Markets have taken a step back over the past week or so, but investors are cautiously optimistic that the worst of the financial crisis is now behind us.

The industry can expect to see investors slowly and cautiously returning to the market, barring any major economic setbacks over the next three months. For many, the wounds of the past two years are still very raw and it will not take much to reverse the positive signs that we are seeing at present.

Having said that more investors are now thinking that the market for investments will be generally better (34.1%) than worse (29.5%) in the next three months.

The boost to confidence was largely driven by a fall in negative outlook towards investment markets over the next three months, a slight rise in financial security and a rise in the intention levels of investors over the forthcoming three month period.

The investor confidence index is a key measure of investor sentiment for the financial services industry, with the ability to provide a comparative sentiment gauge over concurrent quarterly time periods.

The sentiment about the Australian economy remains at a low level.

A total of 46.2% of investors think business conditions in Australia will be worse next quarter compared to this quarter, and only 24.7% think they will be better.

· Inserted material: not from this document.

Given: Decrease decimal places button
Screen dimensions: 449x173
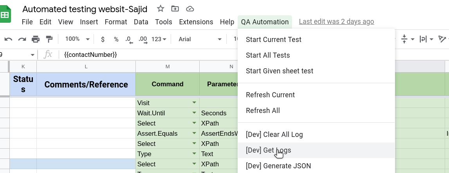Looking at the screenshot, I should point(128,39).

While 42.5% of respondents feel financially secure, 27.1% feel insecure.

In general, the happiness of investors regarding their investments is at a neutral level.

The financial situation in their household is now better with 46.2% saying that they are now able to save.

The investor intention index in Q2 2009 is 8.1. This is a 24-point increase from last quarter.

Investors are more likely to take out a new investment product or make any direct investment than to top up existing investment products within the next 3 months. More than half (53.5%) are likely to take out new investments in the next 3 months, and 31.6% are likely to invest more in existing products in the next 3 months.

Australian shares and cash are the top two asset classes which investors are more likely to overweight their investment portfolios with. 34.0% are intending to overweight in Australian shares and 33.5% are likely to overweight in cash. This is followed by residential property (22.0%). Less than 15% of investors intend to overweight their investment portfolio with international equities, bonds or property trusts.